→ **Objective**
Repeat all of the entries below word for word, changing nothing.

** begin **

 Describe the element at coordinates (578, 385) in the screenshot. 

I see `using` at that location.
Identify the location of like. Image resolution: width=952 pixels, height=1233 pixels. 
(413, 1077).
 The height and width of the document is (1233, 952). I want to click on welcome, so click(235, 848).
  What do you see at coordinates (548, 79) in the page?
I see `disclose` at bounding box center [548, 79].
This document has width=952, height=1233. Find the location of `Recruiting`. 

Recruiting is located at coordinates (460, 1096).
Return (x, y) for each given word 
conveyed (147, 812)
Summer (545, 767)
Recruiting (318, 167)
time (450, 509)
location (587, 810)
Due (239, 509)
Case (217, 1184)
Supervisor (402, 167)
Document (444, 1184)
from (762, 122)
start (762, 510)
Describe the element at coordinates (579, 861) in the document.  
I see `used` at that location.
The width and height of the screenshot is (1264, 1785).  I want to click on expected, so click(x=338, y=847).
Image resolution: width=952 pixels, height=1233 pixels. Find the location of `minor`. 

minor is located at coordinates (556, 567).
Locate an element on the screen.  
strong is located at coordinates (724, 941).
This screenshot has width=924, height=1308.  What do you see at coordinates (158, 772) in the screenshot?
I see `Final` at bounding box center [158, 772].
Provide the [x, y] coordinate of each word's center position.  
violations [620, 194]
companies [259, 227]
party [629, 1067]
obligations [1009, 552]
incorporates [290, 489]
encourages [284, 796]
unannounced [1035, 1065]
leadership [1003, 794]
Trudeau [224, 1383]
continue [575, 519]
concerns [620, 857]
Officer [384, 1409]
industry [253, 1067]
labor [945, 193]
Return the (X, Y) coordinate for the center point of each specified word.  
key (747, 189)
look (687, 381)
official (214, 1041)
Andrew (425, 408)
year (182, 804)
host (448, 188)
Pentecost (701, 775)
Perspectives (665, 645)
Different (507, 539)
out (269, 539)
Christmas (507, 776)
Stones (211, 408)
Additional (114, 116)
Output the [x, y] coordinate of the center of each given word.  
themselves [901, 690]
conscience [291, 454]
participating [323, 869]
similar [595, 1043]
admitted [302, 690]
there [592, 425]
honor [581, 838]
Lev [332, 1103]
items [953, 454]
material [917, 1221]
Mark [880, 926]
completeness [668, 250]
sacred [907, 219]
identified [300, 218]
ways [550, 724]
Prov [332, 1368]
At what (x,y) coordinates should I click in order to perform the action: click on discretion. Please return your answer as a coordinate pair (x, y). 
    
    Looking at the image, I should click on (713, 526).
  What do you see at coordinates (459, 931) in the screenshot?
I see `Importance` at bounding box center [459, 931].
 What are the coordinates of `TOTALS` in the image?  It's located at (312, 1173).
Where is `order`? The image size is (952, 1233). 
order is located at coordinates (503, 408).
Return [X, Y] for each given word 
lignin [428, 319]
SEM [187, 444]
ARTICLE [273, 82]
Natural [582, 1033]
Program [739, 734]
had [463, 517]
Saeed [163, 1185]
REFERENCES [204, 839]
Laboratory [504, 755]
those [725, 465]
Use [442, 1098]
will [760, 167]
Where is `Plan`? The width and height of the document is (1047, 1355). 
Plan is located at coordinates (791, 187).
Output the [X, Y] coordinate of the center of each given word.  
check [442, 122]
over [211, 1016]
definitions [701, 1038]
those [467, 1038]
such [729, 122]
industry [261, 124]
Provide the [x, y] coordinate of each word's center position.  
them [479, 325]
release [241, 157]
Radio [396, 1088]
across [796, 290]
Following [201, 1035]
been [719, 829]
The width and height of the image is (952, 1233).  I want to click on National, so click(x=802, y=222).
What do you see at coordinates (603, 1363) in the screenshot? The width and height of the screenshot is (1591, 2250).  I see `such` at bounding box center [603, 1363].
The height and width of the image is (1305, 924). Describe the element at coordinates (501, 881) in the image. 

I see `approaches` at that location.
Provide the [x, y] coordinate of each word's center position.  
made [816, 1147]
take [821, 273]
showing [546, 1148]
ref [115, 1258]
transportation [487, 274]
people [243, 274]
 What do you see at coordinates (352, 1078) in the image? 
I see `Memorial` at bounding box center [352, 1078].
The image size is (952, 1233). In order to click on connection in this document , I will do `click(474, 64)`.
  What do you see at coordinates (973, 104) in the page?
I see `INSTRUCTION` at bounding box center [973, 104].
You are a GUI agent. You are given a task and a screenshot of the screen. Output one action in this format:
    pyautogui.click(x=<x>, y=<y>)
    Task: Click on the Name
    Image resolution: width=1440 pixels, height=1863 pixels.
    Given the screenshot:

** end **

→ **Task solution**
 Describe the element at coordinates (578, 385) in the screenshot. 

I see `using` at that location.
Identify the location of like. Image resolution: width=952 pixels, height=1233 pixels. 
(413, 1077).
 The height and width of the document is (1233, 952). I want to click on welcome, so click(235, 848).
  What do you see at coordinates (548, 79) in the page?
I see `disclose` at bounding box center [548, 79].
This document has width=952, height=1233. Find the location of `Recruiting`. 

Recruiting is located at coordinates (460, 1096).
Return (x, y) for each given word 
conveyed (147, 812)
Summer (545, 767)
Recruiting (318, 167)
time (450, 509)
location (587, 810)
Due (239, 509)
Case (217, 1184)
Supervisor (402, 167)
Document (444, 1184)
from (762, 122)
start (762, 510)
Describe the element at coordinates (579, 861) in the document.  
I see `used` at that location.
The width and height of the screenshot is (1264, 1785).  I want to click on expected, so click(x=338, y=847).
Image resolution: width=952 pixels, height=1233 pixels. Find the location of `minor`. 

minor is located at coordinates (556, 567).
Locate an element on the screen.  
strong is located at coordinates (724, 941).
This screenshot has width=924, height=1308.  What do you see at coordinates (158, 772) in the screenshot?
I see `Final` at bounding box center [158, 772].
Provide the [x, y] coordinate of each word's center position.  
violations [620, 194]
companies [259, 227]
party [629, 1067]
obligations [1009, 552]
incorporates [290, 489]
encourages [284, 796]
unannounced [1035, 1065]
leadership [1003, 794]
Trudeau [224, 1383]
continue [575, 519]
concerns [620, 857]
Officer [384, 1409]
industry [253, 1067]
labor [945, 193]
Return the (X, Y) coordinate for the center point of each specified word.  
key (747, 189)
look (687, 381)
official (214, 1041)
Andrew (425, 408)
year (182, 804)
host (448, 188)
Pentecost (701, 775)
Perspectives (665, 645)
Different (507, 539)
out (269, 539)
Christmas (507, 776)
Stones (211, 408)
Additional (114, 116)
Output the [x, y] coordinate of the center of each given word.  
themselves [901, 690]
conscience [291, 454]
participating [323, 869]
similar [595, 1043]
admitted [302, 690]
there [592, 425]
honor [581, 838]
Lev [332, 1103]
items [953, 454]
material [917, 1221]
Mark [880, 926]
completeness [668, 250]
sacred [907, 219]
identified [300, 218]
ways [550, 724]
Prov [332, 1368]
At what (x,y) coordinates should I click in order to perform the action: click on discretion. Please return your answer as a coordinate pair (x, y). 
    
    Looking at the image, I should click on (713, 526).
  What do you see at coordinates (459, 931) in the screenshot?
I see `Importance` at bounding box center [459, 931].
 What are the coordinates of `TOTALS` in the image?  It's located at (312, 1173).
Where is `order`? The image size is (952, 1233). 
order is located at coordinates (503, 408).
Return [X, Y] for each given word 
lignin [428, 319]
SEM [187, 444]
ARTICLE [273, 82]
Natural [582, 1033]
Program [739, 734]
had [463, 517]
Saeed [163, 1185]
REFERENCES [204, 839]
Laboratory [504, 755]
those [725, 465]
Use [442, 1098]
will [760, 167]
Where is `Plan`? The width and height of the document is (1047, 1355). 
Plan is located at coordinates (791, 187).
Output the [X, Y] coordinate of the center of each given word.  
check [442, 122]
over [211, 1016]
definitions [701, 1038]
those [467, 1038]
such [729, 122]
industry [261, 124]
Provide the [x, y] coordinate of each word's center position.  
them [479, 325]
release [241, 157]
Radio [396, 1088]
across [796, 290]
Following [201, 1035]
been [719, 829]
The width and height of the image is (952, 1233).  I want to click on National, so click(x=802, y=222).
What do you see at coordinates (603, 1363) in the screenshot? The width and height of the screenshot is (1591, 2250).  I see `such` at bounding box center [603, 1363].
The height and width of the image is (1305, 924). Describe the element at coordinates (501, 881) in the image. 

I see `approaches` at that location.
Provide the [x, y] coordinate of each word's center position.  
made [816, 1147]
take [821, 273]
showing [546, 1148]
ref [115, 1258]
transportation [487, 274]
people [243, 274]
 What do you see at coordinates (352, 1078) in the image? 
I see `Memorial` at bounding box center [352, 1078].
The image size is (952, 1233). In order to click on connection in this document , I will do `click(474, 64)`.
  What do you see at coordinates (973, 104) in the page?
I see `INSTRUCTION` at bounding box center [973, 104].
You are a GUI agent. You are given a task and a screenshot of the screen. Output one action in this format:
    pyautogui.click(x=<x>, y=<y>)
    Task: Click on the Name
    Image resolution: width=1440 pixels, height=1863 pixels.
    Given the screenshot:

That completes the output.